City schools standared drop


AS the 2019 academic year commences this week, many parents are bitterly complaining about why their children with all distinction have been selected to continue Grade 11 in some of the underperforming secondary schools in the nation’s capital district (NCD).
Underperforming schools in the sense that many of these schools had continued to perform poorly in the past Grade 12 examination results, and already parents are worried that their children will not make it to universities after completing grade 12.
For instance, as far as the 2019 University of PNG acceptance list is concerned, some of the schools in NCD and Central achieved the following results:

  • De La Salle – 10 students, two for science foundation
  • Gerehu – 10 students, two for science foundation
  • Laloki – one student – no science foundation
  • Tokorara – six students – one science foundation

The above results indicate that many of our secondary schools located in the heart of Port Moresby city and neighboring Central are performing far below standards.
The frightening scenario in here is that not many students will pursue studies in science and mathematics-related courses like medicine, engineering, surveying among others.
This is a big threat and a nerve-wracking part from a parent’s point of view when they anticipate their children becoming engineers and medical doctors after leaving school.
If schools in the city can produce such results, the worse can be experienced in some remote schools in the country, where our so-called elected Members of Parliament continue to establish many substandard secondary schools without enough learning and teaching materials nor proper planning.

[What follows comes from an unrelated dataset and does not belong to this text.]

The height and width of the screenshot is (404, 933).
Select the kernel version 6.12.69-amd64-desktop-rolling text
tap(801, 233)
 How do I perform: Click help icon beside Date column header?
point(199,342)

An approach more akin to the increase in Port Moresby city settlements build out of off-cut building materials like plastics and cardboards.

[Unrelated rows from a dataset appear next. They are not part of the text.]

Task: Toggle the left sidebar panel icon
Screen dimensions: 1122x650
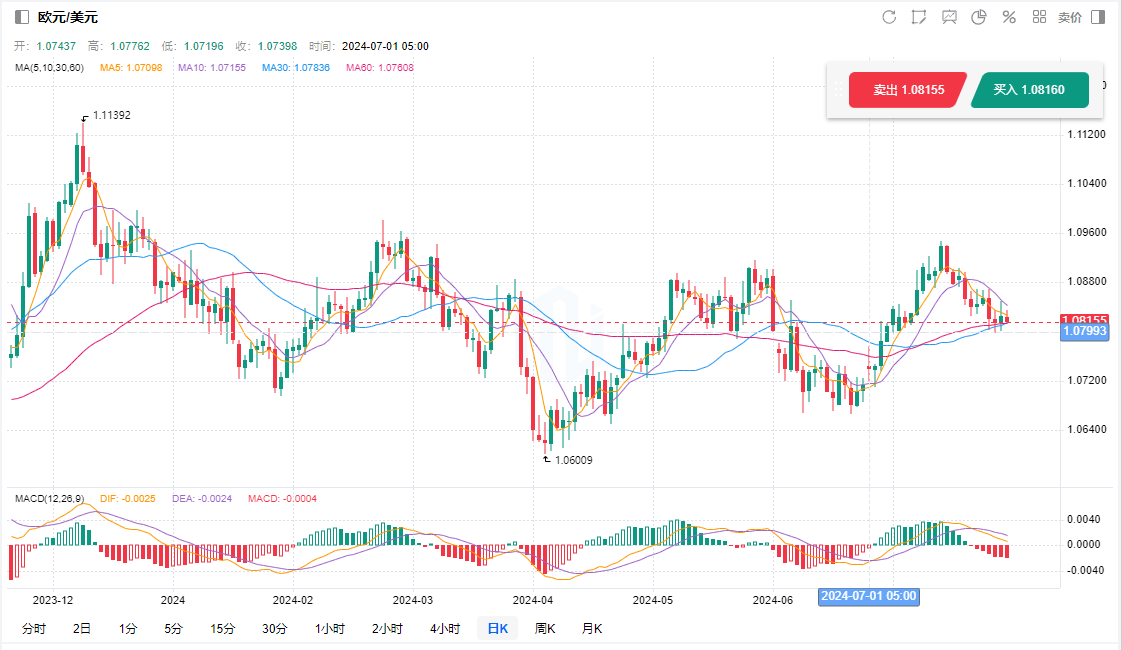Action: click(x=22, y=18)
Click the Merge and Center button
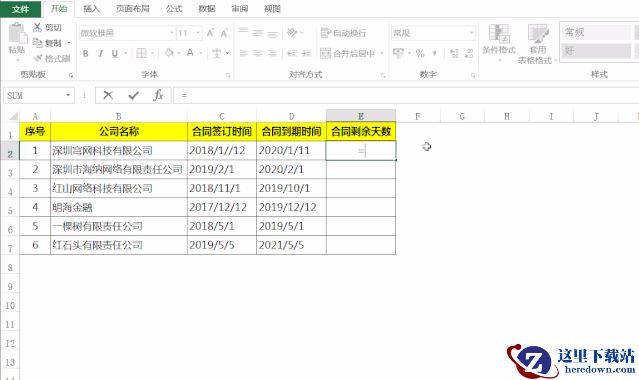 point(348,53)
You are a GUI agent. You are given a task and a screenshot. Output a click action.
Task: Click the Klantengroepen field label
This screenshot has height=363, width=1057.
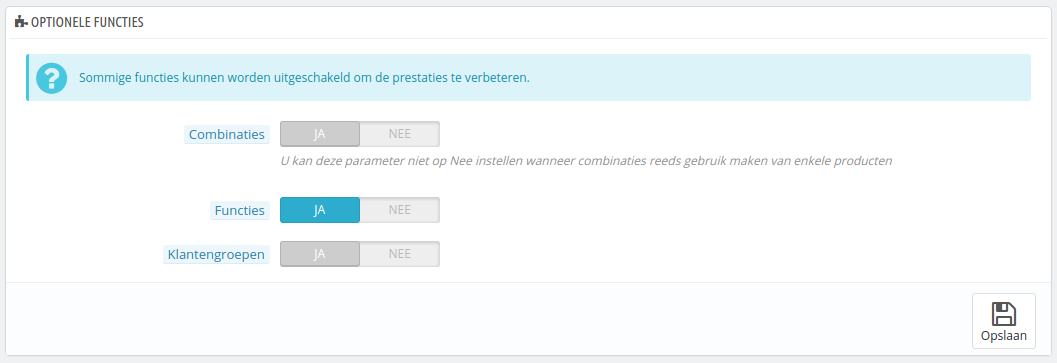click(216, 254)
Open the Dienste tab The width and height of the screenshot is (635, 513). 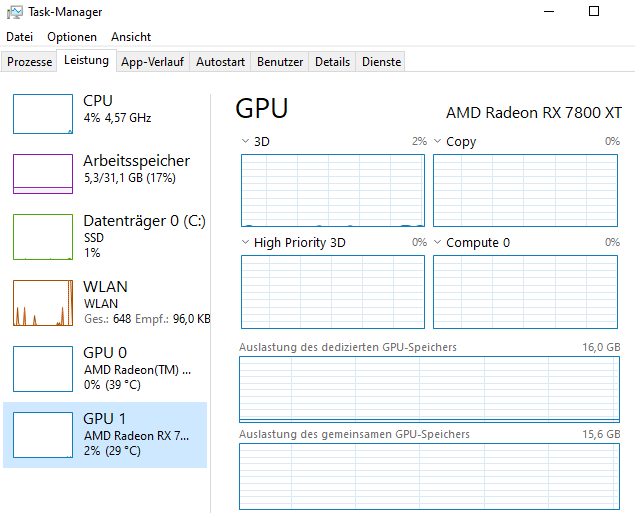pyautogui.click(x=381, y=62)
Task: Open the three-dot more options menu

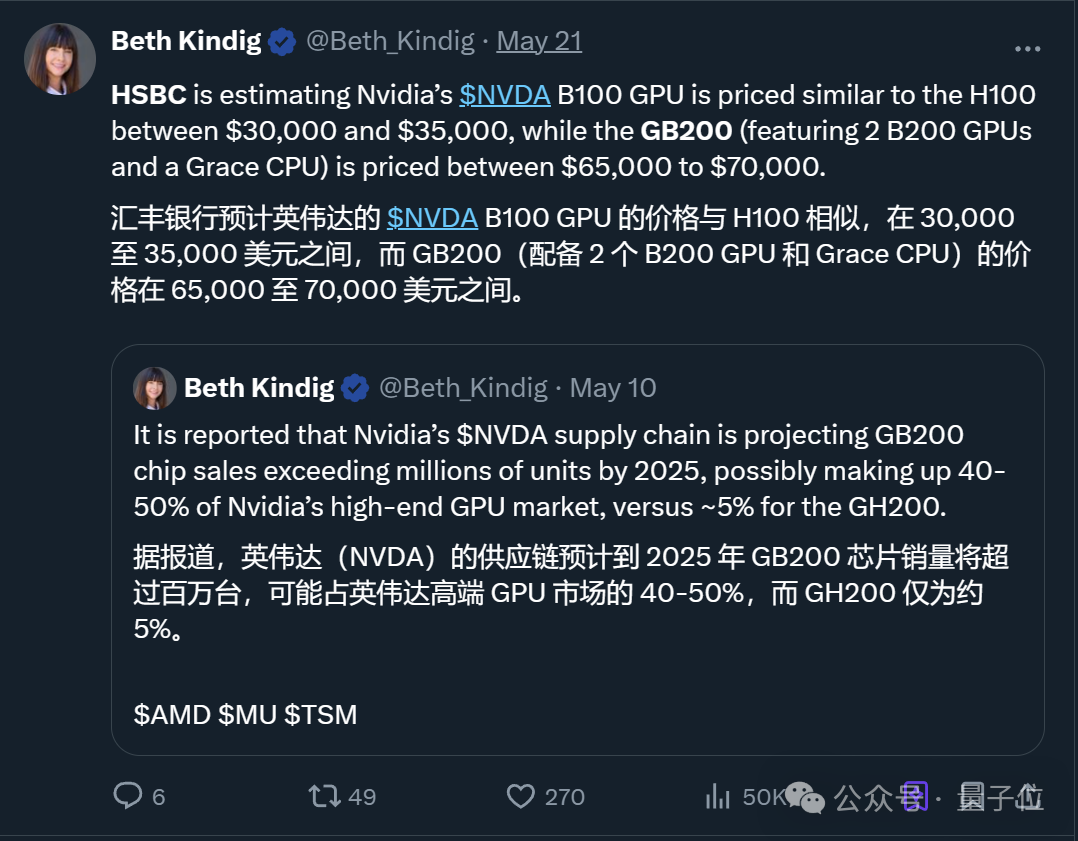Action: (x=1027, y=48)
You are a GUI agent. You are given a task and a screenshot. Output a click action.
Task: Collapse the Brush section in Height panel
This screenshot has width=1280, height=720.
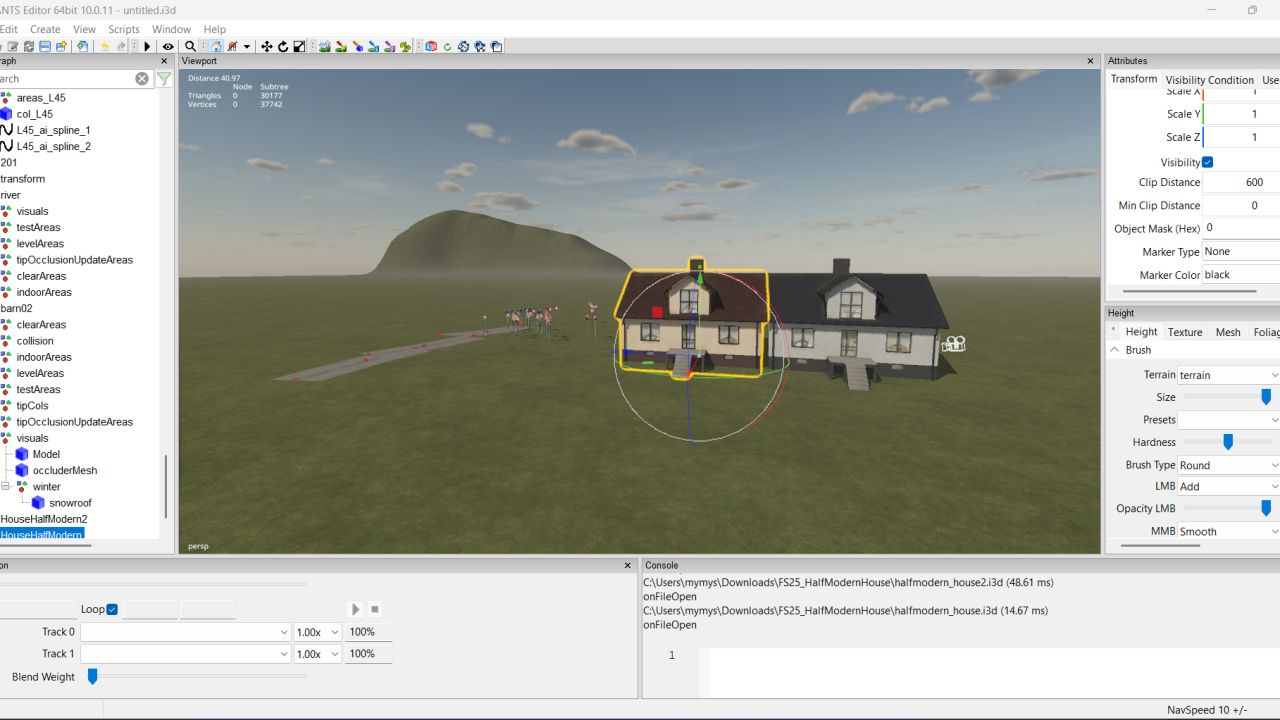1114,350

The number of school leavers entering universities only reflects the lack of quality specialist teachers in many schools today.
A quality teacher is one who has a positive effect on student learning and development through a combination of content mastery, command of a broad set of pedagogic skills, and communications/interpersonal skills.

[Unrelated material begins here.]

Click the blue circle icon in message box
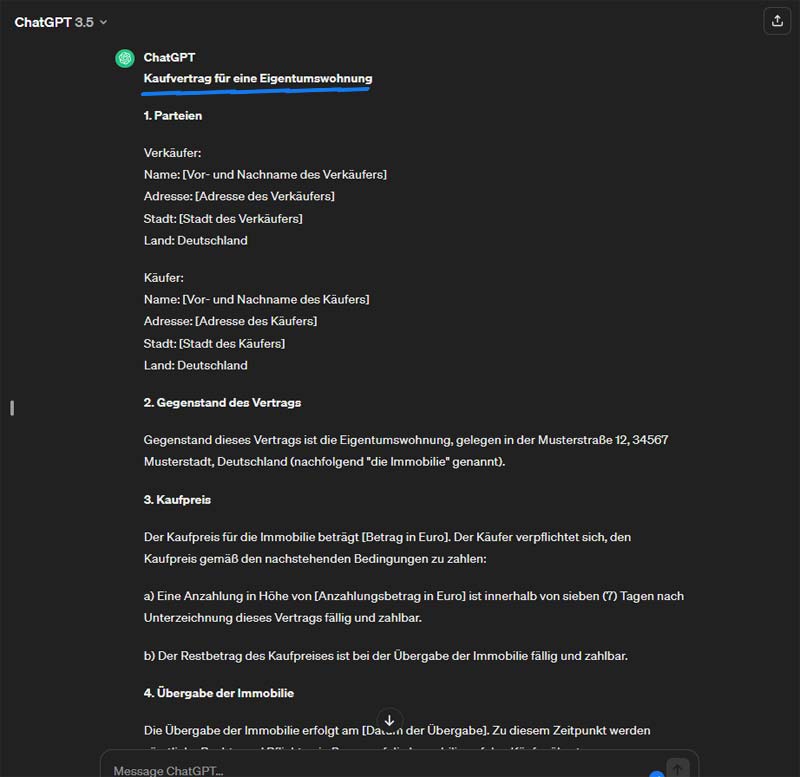The width and height of the screenshot is (800, 777). click(657, 774)
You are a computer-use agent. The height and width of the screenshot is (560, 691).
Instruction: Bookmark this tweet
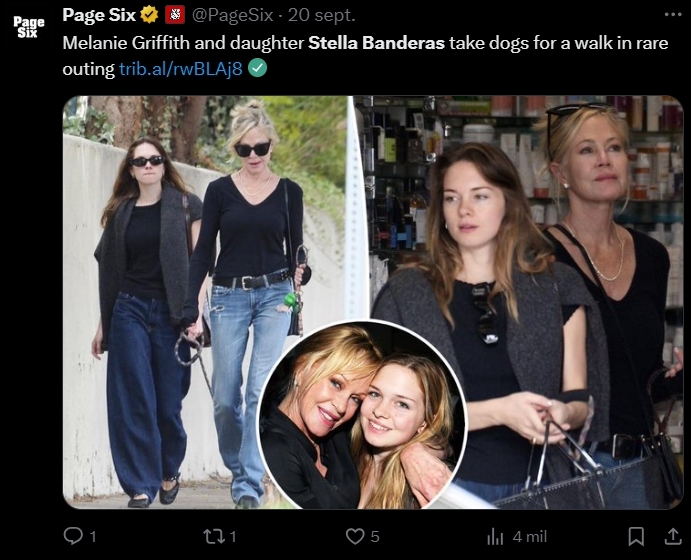pos(636,536)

The real world must be brought into the classroom teaching and learning process to ensure their students will perform at higher level when taught by teachers who are intelligent and equipped with the correct content knowledge.
For instance, a teacher teaching language must understand key elements of linguistics, including reading, writing and speaking.
It is not enough for teachers to have a minimum understanding in the subject they teach.
The proficiency of teachers must significantly exceed the proficiency expected of students and beyond.
The argument here is that teachers must know a subject well in order to teach a particular subject with confidence and effectively.
Quality teachers are life-long learners in their subject areas, teach with commitment, and are reflective upon their teaching practice. They transfer knowledge of their subject matter and the learning process through good communication, diagnostic skills, understanding of different learning styles and cultural influences, knowledge about child development, and the ability to marshal a broad array of techniques to meet student needs.
They set high expectations and support students in achieving them.
They establish an environment conducive to learning and leverage available resources outside as well as inside the classroom.
The techniques for successfully teaching mathematics are different from techniques for successfully teaching science.
Teachers must know what structures and explanations fit a particular subject.
They must know how that subject is commonly understood and misunderstood by students, the difficulties they have in mastering it, and the instructional strategies that are most effective in addressing those difficulties.
Teachers must not only master their subject, they must also master the pedagogy appropriate for teaching it.
With the lack of content knowledge in scientific or mathematical knowledge, teachers also lack the confidence and competence required to instill passion for these subjects in their students.
These often impacts the quality of classroom lessons, resulting in ‘cookbook’ activities that look hands-on but are overly procedural, which results in students disengaging scientific and mathematical interest in the process of moving from one level to the other.
This appears to be the missing link where the interest in content knowledge like science and mathematics had dropped at the early stage of learning.
The lack of interest trickles onto university studies where we see very low enrolment in science or medicine or engineering courses as evident in the recent 2019 university enrollment list.